In-place operation in training time

_guyyariv · January 22, 2023, 10:12am

The situation is as follows:
I have 3 blocks of NNs: A, B and C. B is nn.Embedding
I want A’s output will replace only one embedding in B. for instance: B[idx]=A_output
and I want that only A will train (B&C parameters freezes):

for step, batch in enumerate(train_dataloader):
    A_output = A(batch['input_1'])
    B.weight.data[index] = torch.zeros(A_output.shape)
    B.weight[idx] = B.weight[idx] + A_output
    B_output = B(batch['input_2'])
    C_output = C(B_output)
    loss = F.mse_loss(C_output, batch['target'], reduction="mean")
    loss.backward(retain_graph=True)
    optimizer.step()
    optimizer.zero_grad()

I’ve got:
one of the variables needed for gradient computation has been modified by an inplace operation: [torch.FloatTensor [512, 768]], which is output 0 of AsStridedBackward0, is at version 3; expected version 1 instead. Hint: the backtrace further above shows the operation that failed to compute its gradient. The variable in question was changed in there or anywhere later.
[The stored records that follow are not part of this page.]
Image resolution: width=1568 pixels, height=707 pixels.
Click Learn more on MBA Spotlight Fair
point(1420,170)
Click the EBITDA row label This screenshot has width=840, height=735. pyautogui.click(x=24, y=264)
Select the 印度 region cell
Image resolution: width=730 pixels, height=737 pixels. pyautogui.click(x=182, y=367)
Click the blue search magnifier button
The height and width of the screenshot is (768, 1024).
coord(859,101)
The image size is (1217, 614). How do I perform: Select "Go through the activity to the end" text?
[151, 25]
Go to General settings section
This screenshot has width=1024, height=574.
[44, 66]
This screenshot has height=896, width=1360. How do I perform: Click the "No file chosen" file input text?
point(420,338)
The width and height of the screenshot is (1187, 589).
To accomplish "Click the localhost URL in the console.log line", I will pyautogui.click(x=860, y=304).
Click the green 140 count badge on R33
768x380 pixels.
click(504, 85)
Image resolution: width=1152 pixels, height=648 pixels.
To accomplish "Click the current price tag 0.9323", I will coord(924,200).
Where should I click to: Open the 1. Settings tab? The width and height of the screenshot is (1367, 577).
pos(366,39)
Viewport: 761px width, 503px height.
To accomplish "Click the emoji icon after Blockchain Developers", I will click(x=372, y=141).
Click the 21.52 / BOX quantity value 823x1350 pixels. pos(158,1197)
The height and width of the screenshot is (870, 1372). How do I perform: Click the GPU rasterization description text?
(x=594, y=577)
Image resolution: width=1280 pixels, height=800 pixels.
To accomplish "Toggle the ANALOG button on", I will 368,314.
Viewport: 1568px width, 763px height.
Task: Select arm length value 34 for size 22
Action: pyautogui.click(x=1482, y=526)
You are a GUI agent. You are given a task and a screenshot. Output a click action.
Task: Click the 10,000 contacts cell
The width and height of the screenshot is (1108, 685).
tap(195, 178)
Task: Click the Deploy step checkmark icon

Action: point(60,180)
Good luck!

Any ideas?

Thanks

ptrblck · January 23, 2023, 12:28am

These lines of code are most likely causing the issue:

    B.weight.data[index] = torch.zeros(A_output.shape)
    B.weight[idx] = B.weight[idx] + A_output

since you are directly manipulating the internal .data attribute (which is deprecated as it could yield unwanted side effects) and manipulating the parameter inplace.
I don’t fully understand your use case since A_output would have a shape of [batch_size, *] (where * denotes additional dimensions) while the embedding matrixin B will have the shape [num_embeddings, embedding_dim], which thus does not have a dependency on the batch size.
Are you forcing the training to work with a batch size of 1 or how do you guarantee that the assignment would work?